How to Start an LLC in Virginia: Step-by-Step

Written by Nikki Winston – CPA, updated on

Ready to start an LLC in Virginia? The process is quick, affordable, and simple, making it an excellent choice for new small business owners.

To form a Limited Liability Company (LLC) in Virginia, you’ll begin by selecting a unique business name and appointing a registered agent. Next, you’ll file the Articles of Organization with the State Corporation Commission. Depending on your business location or industry, you might also need to secure a business license. If you plan to hire employees, it’s also a smart move to apply for an Employer Identification Number (EIN).

That covers the essentials. Let’s break down each step of starting an LLC in Virginia in detail:

Six Steps to Get an LLC in Virginia


Step 1: Decide a name for your LLC

Choosing a name for your LLC is an exciting new step for forming a business entity. It can also be frustrating if the name you want to use isn't available.

The Virginia State Corporation Commission requires business entity names to be different from existing businesses.

You can check if the name you want to use is available using the SCC's name search tool.

LLC name search in Virginia (SCC website)
Source: cis.scc.virginia.gov

Beyond being unique from other registered companies, your business entity name must include:

  • “Limited Liability Company,”
  • “Limited Company,”
  • or some variation of the “LLC” abbreviation.

The LLC name must also not be misleading, like including “CPA” in the business name if a CPA doesn’t own the business. Words like “federal” or “reserve” or “United States” may not be used in businesses that operate in banking or insurance.

If your intended LLC name is available, you can reserve it (optional) for 120 days with the Virginia State Corporation Commission. The name reservation fee in Virginia is $10 — very affordable.

Some business owners like to form their LLC under one name and operate under another. For example, a lawn care company may register with the Virginia SCC as “Lawncare Unlimited LLC.” That same company can advertise the business as “Ace Lawn Care.” It’s allowed so long as the owner files a fictitious name (DBA certificate) with the SCC. Again, the state fee is just $10. You won't break the bank if you need to register several brand names for your LLC.

Step 2: Appoint agent for service of process (registered agent)

Any LLC formed in Virginia must select a registered agent for service of process.

The purpose of a registered agent is to receive legal documents for your company. For example, your registered agent will receive annual report reminders for your company. The designated point of contact must have a valid street address in Virginia as P.O. boxes are not accepted.

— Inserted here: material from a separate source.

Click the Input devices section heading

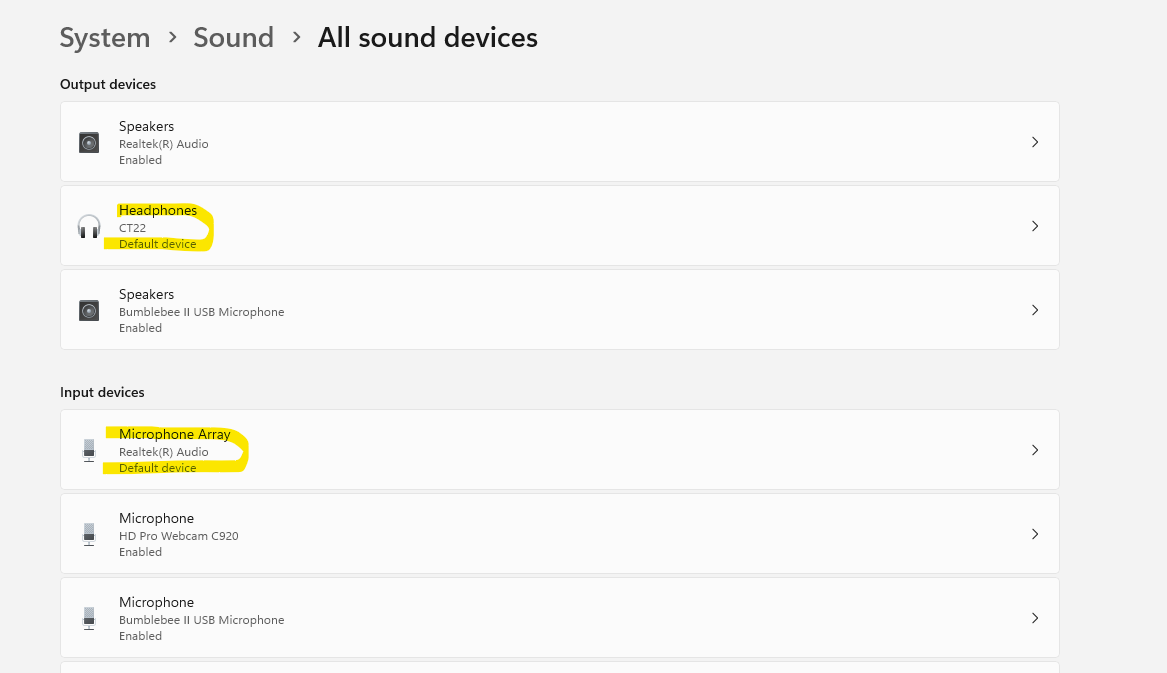(102, 393)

Some LLC owners opt to serve as their own registered agents. While a registered agent service involves a fee, it offers benefits such as privacy, flexibility, and guaranteed availability—advantages that can be crucial for new business owners.

If you don't want to be your own registered agent, you can hire one for about $100-$250/year in Virginia. If you form an LLC with Northwest, they'll give you a free registered agent for the first year. After that, it's $125 per year.

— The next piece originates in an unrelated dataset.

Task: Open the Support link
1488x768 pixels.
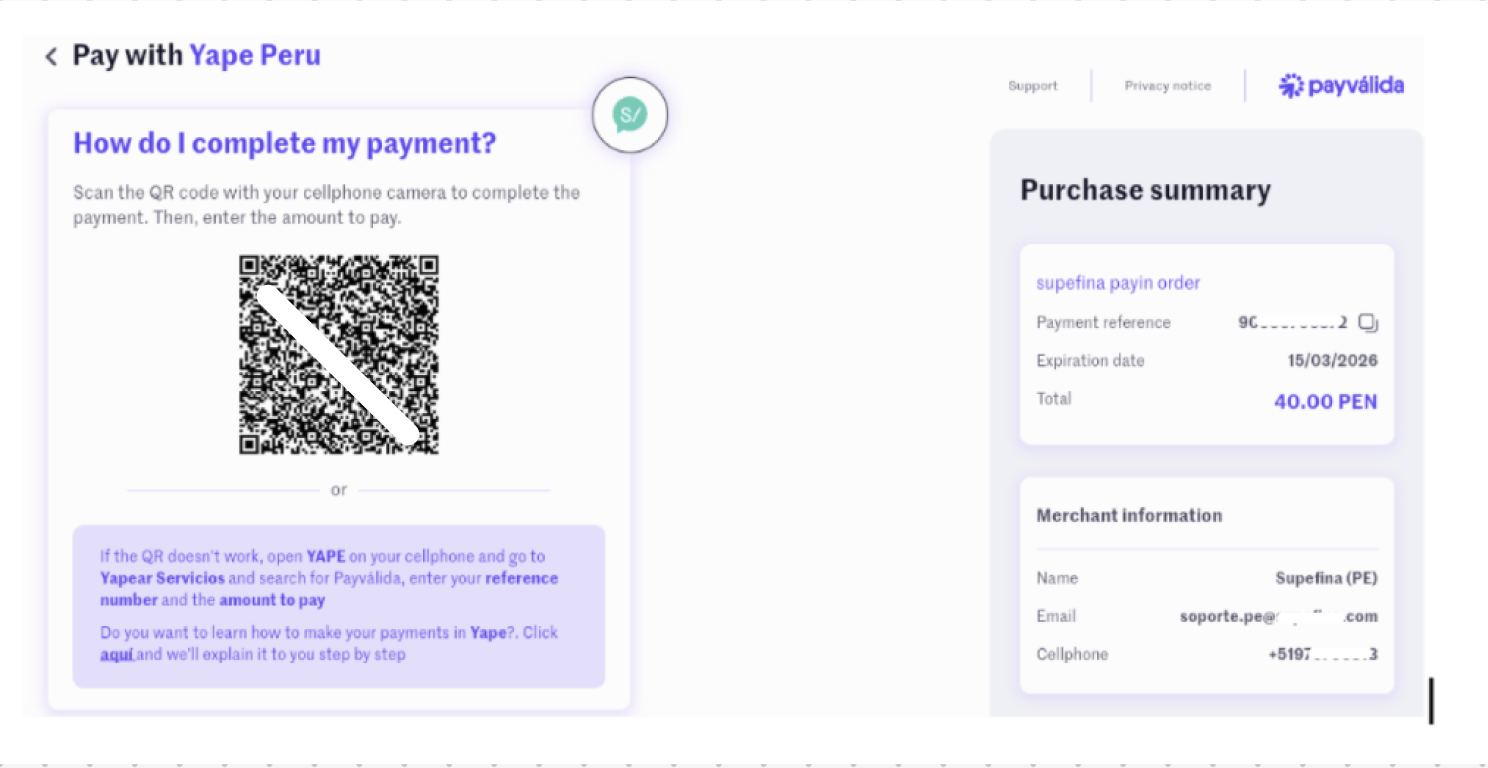Action: pos(1032,86)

It's not necessary to designate your registered agent immediately; this requirement only comes into play when you proceed to the next step: filing the Articles of Organization.

Step 3: File the Articles of Organization

Articles of Organization filing is the core step of forming an LLC. This document signals new company creation to the state.

Virginia Articles of Organization

The Articles of Organization can be filed online (where you first need to create an account) or in person at the State Corporation Commission in Richmond, VA.

The filing fee is $100.

When filling out the form, be prepared to provide the following information:

  • The limited liability company's name
  • The name and address of the registered agent
  • The principal office address
  • Signature of all owners

It usually takes up to four weeks to process your LLC filing documents or sooner for expedited service. Expedited service fees in Virginia are as follows:

  • Next-day: If you submit your documents by 2:00 PM EST, you will receive a response by 4:00 PM EST the following business day. The specific fee depends on the type of filing and service required.
  • Same-day: Documents submitted by 10:00 AM EST will be processed, and you will receive a response by 4:00 PM EST on the same business day​

Steps to Filing

Online Filing:

  • Visit the Virginia State Corporation Commission's (SCC) Clerk's Information System (CIS) at https://cis.scc.virginia.gov.
  • Create an account or log in if you already have one.
  • Follow the prompts to submit your Articles of Organization online.

Mail Filing:

  • Download the Articles of Organization form (Form LLC1011) from the SCC's website.
  • Complete the form with the required information.
  • Prepare a check or money order for $100, payable to the “State Corporation Commission.”
  • Mail the completed form and payment to:

    State Corporation Commission
    Clerk’s Office
    P.O. Box 1197
    Richmond, VA 23218-1197

Foreign LLC in Virginia

LLCs formed in other states that wish to transact business in Virginia are considered foreign LLCs. Foreign LLCs must also provide formation documents, obtain a certificate of authority, and pay a $100 filing fee to the SCC clerk's office.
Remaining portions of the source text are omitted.